_What you are asked to do_. Could you give the entries again, exactly as written?

[Dataset entries]
=====
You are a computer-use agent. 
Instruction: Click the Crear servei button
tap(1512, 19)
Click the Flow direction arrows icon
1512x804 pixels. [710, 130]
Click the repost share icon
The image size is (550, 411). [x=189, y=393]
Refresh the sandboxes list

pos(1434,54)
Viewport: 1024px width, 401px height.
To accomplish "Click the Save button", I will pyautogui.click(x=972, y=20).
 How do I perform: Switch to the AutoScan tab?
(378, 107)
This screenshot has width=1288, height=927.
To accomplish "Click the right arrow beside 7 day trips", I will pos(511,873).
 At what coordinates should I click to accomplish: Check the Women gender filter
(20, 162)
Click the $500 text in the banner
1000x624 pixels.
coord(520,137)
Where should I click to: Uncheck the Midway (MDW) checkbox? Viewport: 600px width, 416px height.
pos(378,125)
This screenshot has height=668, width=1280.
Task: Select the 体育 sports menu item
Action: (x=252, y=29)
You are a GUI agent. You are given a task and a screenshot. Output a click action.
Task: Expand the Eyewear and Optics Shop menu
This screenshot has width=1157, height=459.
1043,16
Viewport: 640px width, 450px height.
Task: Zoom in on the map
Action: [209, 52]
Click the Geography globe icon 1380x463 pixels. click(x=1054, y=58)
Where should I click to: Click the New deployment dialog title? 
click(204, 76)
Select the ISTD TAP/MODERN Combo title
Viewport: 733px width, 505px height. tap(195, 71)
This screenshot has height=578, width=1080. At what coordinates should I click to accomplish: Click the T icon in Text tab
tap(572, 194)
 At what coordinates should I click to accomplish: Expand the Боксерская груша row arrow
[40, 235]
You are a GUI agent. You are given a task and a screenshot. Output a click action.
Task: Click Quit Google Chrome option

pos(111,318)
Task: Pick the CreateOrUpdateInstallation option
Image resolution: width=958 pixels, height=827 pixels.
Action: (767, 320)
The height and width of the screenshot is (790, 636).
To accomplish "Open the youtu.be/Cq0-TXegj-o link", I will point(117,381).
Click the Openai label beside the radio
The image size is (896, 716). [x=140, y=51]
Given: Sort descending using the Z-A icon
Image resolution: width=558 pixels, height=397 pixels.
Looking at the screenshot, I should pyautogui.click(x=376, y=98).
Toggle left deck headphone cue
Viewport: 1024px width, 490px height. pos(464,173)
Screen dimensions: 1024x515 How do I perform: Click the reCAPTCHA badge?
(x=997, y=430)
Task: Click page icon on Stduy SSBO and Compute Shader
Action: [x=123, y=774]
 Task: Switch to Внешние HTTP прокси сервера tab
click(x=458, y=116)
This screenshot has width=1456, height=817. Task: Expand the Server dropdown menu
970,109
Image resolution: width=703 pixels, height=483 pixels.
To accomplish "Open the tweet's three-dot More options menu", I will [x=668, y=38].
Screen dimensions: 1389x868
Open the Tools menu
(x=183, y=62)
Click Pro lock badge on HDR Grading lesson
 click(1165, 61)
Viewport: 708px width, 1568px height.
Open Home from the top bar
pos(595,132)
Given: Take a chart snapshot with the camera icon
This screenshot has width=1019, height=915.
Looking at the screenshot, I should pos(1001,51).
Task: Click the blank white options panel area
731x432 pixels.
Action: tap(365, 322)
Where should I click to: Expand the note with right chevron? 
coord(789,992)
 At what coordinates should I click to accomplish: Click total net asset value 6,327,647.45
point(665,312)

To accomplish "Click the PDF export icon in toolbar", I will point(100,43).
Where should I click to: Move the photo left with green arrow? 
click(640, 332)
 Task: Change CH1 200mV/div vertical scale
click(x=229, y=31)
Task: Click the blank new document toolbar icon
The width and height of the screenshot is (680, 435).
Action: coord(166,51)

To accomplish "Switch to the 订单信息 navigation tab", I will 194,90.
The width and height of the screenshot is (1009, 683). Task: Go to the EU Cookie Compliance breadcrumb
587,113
=====
_Solution to the problem_.
You are a computer-use agent. 
Instruction: Click the Crear servei button
tap(1512, 19)
Click the Flow direction arrows icon
1512x804 pixels. [710, 130]
Click the repost share icon
The image size is (550, 411). [x=189, y=393]
Refresh the sandboxes list

pos(1434,54)
Viewport: 1024px width, 401px height.
To accomplish "Click the Save button", I will pyautogui.click(x=972, y=20).
 How do I perform: Switch to the AutoScan tab?
(378, 107)
This screenshot has width=1288, height=927.
To accomplish "Click the right arrow beside 7 day trips", I will pos(511,873).
 At what coordinates should I click to accomplish: Check the Women gender filter
(20, 162)
Click the $500 text in the banner
1000x624 pixels.
coord(520,137)
Where should I click to: Uncheck the Midway (MDW) checkbox? Viewport: 600px width, 416px height.
pos(378,125)
This screenshot has height=668, width=1280.
Task: Select the 体育 sports menu item
Action: (x=252, y=29)
You are a GUI agent. You are given a task and a screenshot. Output a click action.
Task: Expand the Eyewear and Optics Shop menu
This screenshot has width=1157, height=459.
1043,16
Viewport: 640px width, 450px height.
Task: Zoom in on the map
Action: [209, 52]
Click the Geography globe icon 1380x463 pixels. click(x=1054, y=58)
Where should I click to: Click the New deployment dialog title? 
click(204, 76)
Select the ISTD TAP/MODERN Combo title
Viewport: 733px width, 505px height. tap(195, 71)
This screenshot has height=578, width=1080. At what coordinates should I click to accomplish: Click the T icon in Text tab
tap(572, 194)
 At what coordinates should I click to accomplish: Expand the Боксерская груша row arrow
[40, 235]
You are a GUI agent. You are given a task and a screenshot. Output a click action.
Task: Click Quit Google Chrome option

pos(111,318)
Task: Pick the CreateOrUpdateInstallation option
Image resolution: width=958 pixels, height=827 pixels.
Action: (767, 320)
The height and width of the screenshot is (790, 636).
To accomplish "Open the youtu.be/Cq0-TXegj-o link", I will point(117,381).
Click the Openai label beside the radio
The image size is (896, 716). [x=140, y=51]
Given: Sort descending using the Z-A icon
Image resolution: width=558 pixels, height=397 pixels.
Looking at the screenshot, I should pyautogui.click(x=376, y=98).
Toggle left deck headphone cue
Viewport: 1024px width, 490px height. pos(464,173)
Screen dimensions: 1024x515 How do I perform: Click the reCAPTCHA badge?
(x=997, y=430)
Task: Click page icon on Stduy SSBO and Compute Shader
Action: [x=123, y=774]
 Task: Switch to Внешние HTTP прокси сервера tab
click(x=458, y=116)
This screenshot has width=1456, height=817. Task: Expand the Server dropdown menu
970,109
Image resolution: width=703 pixels, height=483 pixels.
To accomplish "Open the tweet's three-dot More options menu", I will [x=668, y=38].
Screen dimensions: 1389x868
Open the Tools menu
(x=183, y=62)
Click Pro lock badge on HDR Grading lesson
 click(1165, 61)
Viewport: 708px width, 1568px height.
Open Home from the top bar
pos(595,132)
Given: Take a chart snapshot with the camera icon
This screenshot has width=1019, height=915.
Looking at the screenshot, I should pos(1001,51).
Task: Click the blank white options panel area
731x432 pixels.
Action: tap(365, 322)
Where should I click to: Expand the note with right chevron? 
coord(789,992)
 At what coordinates should I click to accomplish: Click total net asset value 6,327,647.45
point(665,312)

To accomplish "Click the PDF export icon in toolbar", I will point(100,43).
Where should I click to: Move the photo left with green arrow? 
click(640, 332)
 Task: Change CH1 200mV/div vertical scale
click(x=229, y=31)
Task: Click the blank new document toolbar icon
The width and height of the screenshot is (680, 435).
Action: coord(166,51)

To accomplish "Switch to the 订单信息 navigation tab", I will 194,90.
The width and height of the screenshot is (1009, 683). Task: Go to the EU Cookie Compliance breadcrumb
587,113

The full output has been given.